María se había acomodado sentada en el suelo sobre un almohadón. Está como absorta, enajenada en su propio misterio; José (más cerca del improvisado "hogar") la contempla con todo su cariño. Él cuidaba de que el fuego siguiera dando la luz y el calor al ambiente.
Aunque en realidad era una noche incomparable: ¡NOCHE BUENA!..
- Mira, José, -dijo María- ¡Qué noche tan hermosa! ¡qué claridad tan resplandeciente! ¡qué brillo en las estrellas!... ¡huele la noche a rosas y jazmines, como si toda la tierra fuera un jardín! yo escucho en el aire, y en el viento música de alas y de melodías celestiales...

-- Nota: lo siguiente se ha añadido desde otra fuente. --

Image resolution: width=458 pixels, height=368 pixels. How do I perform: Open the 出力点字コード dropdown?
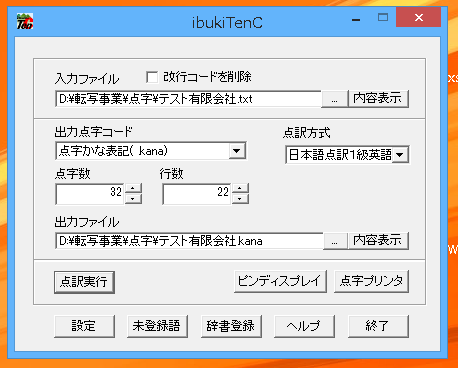point(237,151)
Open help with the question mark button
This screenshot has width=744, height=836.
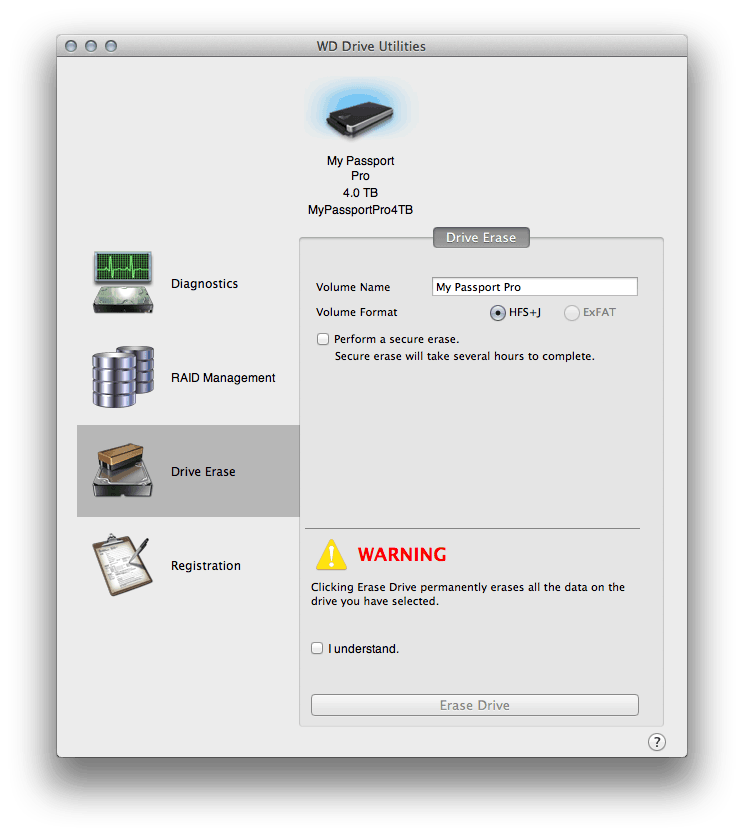(x=656, y=741)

José la escucha arrobado, sonriente y feliz.
María continua diciendo:
- ¿Sabes, José, la dicha que nos aguarda? ¡La plenitud de los tiempos va a entrar en la Tierra, la plenitud divina va a llenar este lugar!... Se acerca el momento soñado por los siglos en que al Hijo del Dios eterno le veamos hecho Niño, colmándonos de gozo la contemplación de su rostro celestial.
José guardó silencio ante palabras tan llenas de sabiduría y de dulzura que le embargaban el ánimo de paz y de quietud.
Llegó la medianoche.
María ha entrado en un elevadísimo éxtasis de amor.

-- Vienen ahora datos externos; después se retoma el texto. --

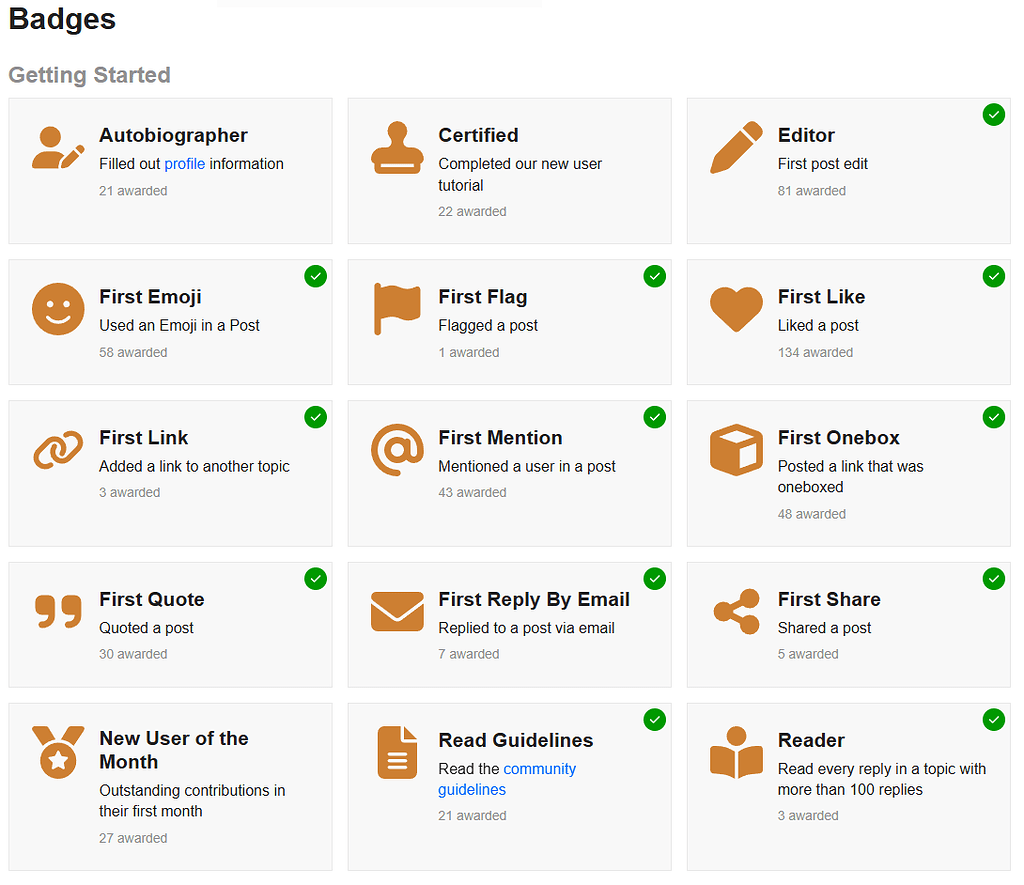1024x885 pixels.
Task: Click the First Quote quotation icon
Action: 57,611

"Un sereno silencio lo envolvía todo, y al mediar la noche su carrera, tu Palabra todopoderosa se abalanzó de los cielos como paladín inexorable desde el trono real al país "lejanísimo"...
Toda la creación cumpliendo tus órdenes fue configurada de nuevo"...
Y en esos momentos nacía el Salvador del mundo:
María tiene ya entre sus brazos, a un Niño delicioso, Hijo del Dios del cielo y de su propio corazón. En su éxtasis de amor, su mirada se fijó en el recién nacido. El Infantito divino era un cielo de niño; ¡qué Niño! ¡que figura tan divina! ¡qué fineza, qué preciosidad de criatura! Todos sus miembros perfectos y llenos de belleza. Y ¿qué decir de su rostro? No hay palabras que puedan decir la expresión incomparable de sus ojos llenos de luz y de vida; de su boquita entreabierta, de sus mejillas de nieve y rosa.
Toda la belleza de la creación entera como que estaba reflejada en este pequeñín encantador.
María le abraza llena de ternura y pegó sus labios a su frente cristalina y dijo: ¡Oh Dios mío e Hijo mío! y llamó a su esposo:
- ¡José, ven por favor!, ven a admirar al Niño divino, ¡Jesús!, gloria del cielo y de la tierra. ¡Ven y adoremos juntos a nuestro Dios y Señor, recién nacido!
José acudió presuroso y se postró ante el Niño en brazos de su madre; y cautivado por tanta hermosura, lo besó con toda reverencia y amor.
Así María y José ofrecieron al Señor la primera adoración de la Historia, mientras una muchedumbre de ángeles de la corte celestial irrumpían en la estancia llenándola de resplandores y melodías celestiales:
"¡Gloria a Dios en el cielo y en la tierra paz a los hombres que ama el Señor! ¡Por tu inmensa gloria te alabamos, te bendecimos, te damos gracias Rey celestial", que acabas de entrar en este mundo, en la historia de los hombres! ¡Hosanna en el cielo! ¡Hosanna en la tierra! ¡Hosanna en todos los ámbitos de la creación! ¡Aleluya!
Mientras tanto José y María permanecieron extasiados contemplando y adorando la belleza y la grandeza de su Niño, el Niño-Dios, transportados de alegría y de felicidad.
Cuando se ausentó el ejército angélico, se levantaron.
María abrazó al Niño una vez más y lo envolvió en los pañales con la mayor ternura recostándolo después en el pesebre que José había preparado con mullidas pajas, blandas y limpias, para improvisada cuna de su hijo.
María y José se habían quedado de nuevo en quietud de oración y de felicidad ante su amadísimo Niño recién nacido. ¿Qué mayor felicidad les podía caber?